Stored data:
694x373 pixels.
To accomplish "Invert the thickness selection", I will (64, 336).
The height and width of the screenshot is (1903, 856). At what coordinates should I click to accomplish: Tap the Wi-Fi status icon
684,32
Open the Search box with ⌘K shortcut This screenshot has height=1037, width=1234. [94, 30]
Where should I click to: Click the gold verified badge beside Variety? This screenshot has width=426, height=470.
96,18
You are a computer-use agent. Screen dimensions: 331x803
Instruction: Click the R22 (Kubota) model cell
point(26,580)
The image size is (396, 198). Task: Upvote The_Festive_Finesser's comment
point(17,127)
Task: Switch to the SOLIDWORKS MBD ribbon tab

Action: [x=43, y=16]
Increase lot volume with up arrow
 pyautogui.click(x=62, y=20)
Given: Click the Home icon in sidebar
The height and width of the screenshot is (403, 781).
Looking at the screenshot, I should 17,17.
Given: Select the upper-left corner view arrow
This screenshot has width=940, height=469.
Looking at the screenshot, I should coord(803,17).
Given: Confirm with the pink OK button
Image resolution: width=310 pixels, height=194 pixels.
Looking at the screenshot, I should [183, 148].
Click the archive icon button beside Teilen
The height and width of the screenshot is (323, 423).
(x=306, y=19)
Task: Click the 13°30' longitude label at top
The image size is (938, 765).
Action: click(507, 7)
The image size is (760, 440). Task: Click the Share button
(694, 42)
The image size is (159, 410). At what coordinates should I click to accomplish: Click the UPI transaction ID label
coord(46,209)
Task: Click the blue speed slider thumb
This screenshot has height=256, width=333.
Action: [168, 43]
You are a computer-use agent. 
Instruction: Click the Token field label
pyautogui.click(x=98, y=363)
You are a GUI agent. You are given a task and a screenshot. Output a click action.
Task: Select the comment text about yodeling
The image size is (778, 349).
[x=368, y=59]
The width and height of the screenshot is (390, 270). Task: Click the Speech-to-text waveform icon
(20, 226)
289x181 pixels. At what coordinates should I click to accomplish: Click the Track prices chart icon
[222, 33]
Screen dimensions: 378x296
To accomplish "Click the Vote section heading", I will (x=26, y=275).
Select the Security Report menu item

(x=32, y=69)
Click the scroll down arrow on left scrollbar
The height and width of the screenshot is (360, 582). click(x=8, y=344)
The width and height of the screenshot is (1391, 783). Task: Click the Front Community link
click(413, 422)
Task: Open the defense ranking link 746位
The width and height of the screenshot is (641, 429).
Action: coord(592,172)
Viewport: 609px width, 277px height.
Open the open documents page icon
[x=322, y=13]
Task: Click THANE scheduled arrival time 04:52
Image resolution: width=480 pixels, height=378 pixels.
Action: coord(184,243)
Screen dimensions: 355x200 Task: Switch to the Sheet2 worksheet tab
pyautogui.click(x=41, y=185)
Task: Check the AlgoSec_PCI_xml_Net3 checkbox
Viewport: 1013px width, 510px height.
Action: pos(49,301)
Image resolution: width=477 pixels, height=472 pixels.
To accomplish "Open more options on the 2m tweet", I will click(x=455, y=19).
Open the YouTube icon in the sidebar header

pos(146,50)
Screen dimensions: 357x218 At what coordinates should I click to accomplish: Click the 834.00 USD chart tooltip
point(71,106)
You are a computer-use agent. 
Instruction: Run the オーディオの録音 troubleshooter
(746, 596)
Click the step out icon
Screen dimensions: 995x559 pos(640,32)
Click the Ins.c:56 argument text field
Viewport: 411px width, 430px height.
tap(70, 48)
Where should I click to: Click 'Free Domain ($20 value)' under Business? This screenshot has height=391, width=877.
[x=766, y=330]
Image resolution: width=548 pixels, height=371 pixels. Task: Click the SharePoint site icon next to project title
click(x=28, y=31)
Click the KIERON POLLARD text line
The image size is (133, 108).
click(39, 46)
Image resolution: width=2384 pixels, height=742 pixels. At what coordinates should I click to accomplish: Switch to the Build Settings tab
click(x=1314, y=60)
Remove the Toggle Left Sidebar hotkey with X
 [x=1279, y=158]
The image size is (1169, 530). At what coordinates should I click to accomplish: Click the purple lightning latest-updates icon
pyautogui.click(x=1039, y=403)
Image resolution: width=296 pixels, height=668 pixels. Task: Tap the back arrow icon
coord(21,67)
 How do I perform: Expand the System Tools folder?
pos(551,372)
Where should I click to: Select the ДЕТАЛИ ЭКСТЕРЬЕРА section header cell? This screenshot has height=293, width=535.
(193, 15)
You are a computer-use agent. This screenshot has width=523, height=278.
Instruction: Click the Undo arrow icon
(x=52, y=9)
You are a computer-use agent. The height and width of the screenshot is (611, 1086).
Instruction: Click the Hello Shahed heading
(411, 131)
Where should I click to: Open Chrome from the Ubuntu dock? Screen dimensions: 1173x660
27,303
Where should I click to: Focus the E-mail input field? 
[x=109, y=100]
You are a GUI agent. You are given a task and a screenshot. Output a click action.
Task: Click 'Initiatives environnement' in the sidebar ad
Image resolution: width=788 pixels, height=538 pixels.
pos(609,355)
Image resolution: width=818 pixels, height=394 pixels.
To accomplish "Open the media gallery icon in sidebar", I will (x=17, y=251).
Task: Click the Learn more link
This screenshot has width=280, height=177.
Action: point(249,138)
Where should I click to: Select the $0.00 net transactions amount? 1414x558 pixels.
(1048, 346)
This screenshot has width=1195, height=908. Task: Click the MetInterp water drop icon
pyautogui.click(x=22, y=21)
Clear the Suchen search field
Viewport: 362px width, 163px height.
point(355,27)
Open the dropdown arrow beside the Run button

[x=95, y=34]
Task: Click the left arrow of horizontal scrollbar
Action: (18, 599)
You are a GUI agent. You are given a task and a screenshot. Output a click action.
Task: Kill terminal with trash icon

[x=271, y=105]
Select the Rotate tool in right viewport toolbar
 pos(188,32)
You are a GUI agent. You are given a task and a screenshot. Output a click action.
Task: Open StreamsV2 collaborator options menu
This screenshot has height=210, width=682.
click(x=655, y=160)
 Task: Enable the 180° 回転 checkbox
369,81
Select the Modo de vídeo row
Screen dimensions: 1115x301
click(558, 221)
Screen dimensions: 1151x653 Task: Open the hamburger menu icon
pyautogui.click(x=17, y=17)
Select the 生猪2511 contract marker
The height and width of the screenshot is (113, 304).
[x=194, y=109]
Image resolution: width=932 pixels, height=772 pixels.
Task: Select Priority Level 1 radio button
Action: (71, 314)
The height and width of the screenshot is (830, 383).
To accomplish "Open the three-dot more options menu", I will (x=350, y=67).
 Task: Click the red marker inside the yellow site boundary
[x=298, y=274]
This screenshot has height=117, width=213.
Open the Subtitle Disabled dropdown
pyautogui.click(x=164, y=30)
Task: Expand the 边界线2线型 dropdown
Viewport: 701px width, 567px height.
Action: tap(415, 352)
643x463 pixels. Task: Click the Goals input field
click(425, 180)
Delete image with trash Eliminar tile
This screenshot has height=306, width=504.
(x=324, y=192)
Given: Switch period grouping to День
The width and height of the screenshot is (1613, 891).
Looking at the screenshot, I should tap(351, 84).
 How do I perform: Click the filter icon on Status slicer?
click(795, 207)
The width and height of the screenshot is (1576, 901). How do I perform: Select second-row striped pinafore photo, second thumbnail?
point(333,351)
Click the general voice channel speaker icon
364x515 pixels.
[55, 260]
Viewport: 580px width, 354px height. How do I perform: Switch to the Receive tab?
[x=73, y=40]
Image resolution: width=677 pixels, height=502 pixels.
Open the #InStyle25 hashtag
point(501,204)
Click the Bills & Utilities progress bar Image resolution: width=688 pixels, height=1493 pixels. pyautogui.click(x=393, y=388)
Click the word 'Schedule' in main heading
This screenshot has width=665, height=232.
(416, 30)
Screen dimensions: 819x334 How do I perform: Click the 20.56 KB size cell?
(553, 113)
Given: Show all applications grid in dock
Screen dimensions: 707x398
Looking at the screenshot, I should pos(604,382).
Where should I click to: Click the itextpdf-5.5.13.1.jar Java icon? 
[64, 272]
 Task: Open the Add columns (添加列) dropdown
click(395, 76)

◆ Directions for this task ◆
After locating the line with "Where should I click to: Select the $0.00" above, return that line and every later line through the one with "This screenshot has height=117, width=213.", word for word and with nothing else.

◆ Result ◆
Where should I click to: Select the $0.00 net transactions amount? 1414x558 pixels.
(1048, 346)
This screenshot has width=1195, height=908. Task: Click the MetInterp water drop icon
pyautogui.click(x=22, y=21)
Clear the Suchen search field
Viewport: 362px width, 163px height.
point(355,27)
Open the dropdown arrow beside the Run button

[x=95, y=34]
Task: Click the left arrow of horizontal scrollbar
Action: (18, 599)
You are a GUI agent. You are given a task and a screenshot. Output a click action.
Task: Kill terminal with trash icon

[x=271, y=105]
Select the Rotate tool in right viewport toolbar
 pos(188,32)
You are a GUI agent. You are given a task and a screenshot. Output a click action.
Task: Open StreamsV2 collaborator options menu
This screenshot has height=210, width=682.
click(x=655, y=160)
 Task: Enable the 180° 回転 checkbox
369,81
Select the Modo de vídeo row
Screen dimensions: 1115x301
click(558, 221)
Screen dimensions: 1151x653 Task: Open the hamburger menu icon
pyautogui.click(x=17, y=17)
Select the 生猪2511 contract marker
The height and width of the screenshot is (113, 304).
[x=194, y=109]
Image resolution: width=932 pixels, height=772 pixels.
Task: Select Priority Level 1 radio button
Action: (71, 314)
The height and width of the screenshot is (830, 383).
To accomplish "Open the three-dot more options menu", I will (x=350, y=67).
 Task: Click the red marker inside the yellow site boundary
[x=298, y=274]
This screenshot has height=117, width=213.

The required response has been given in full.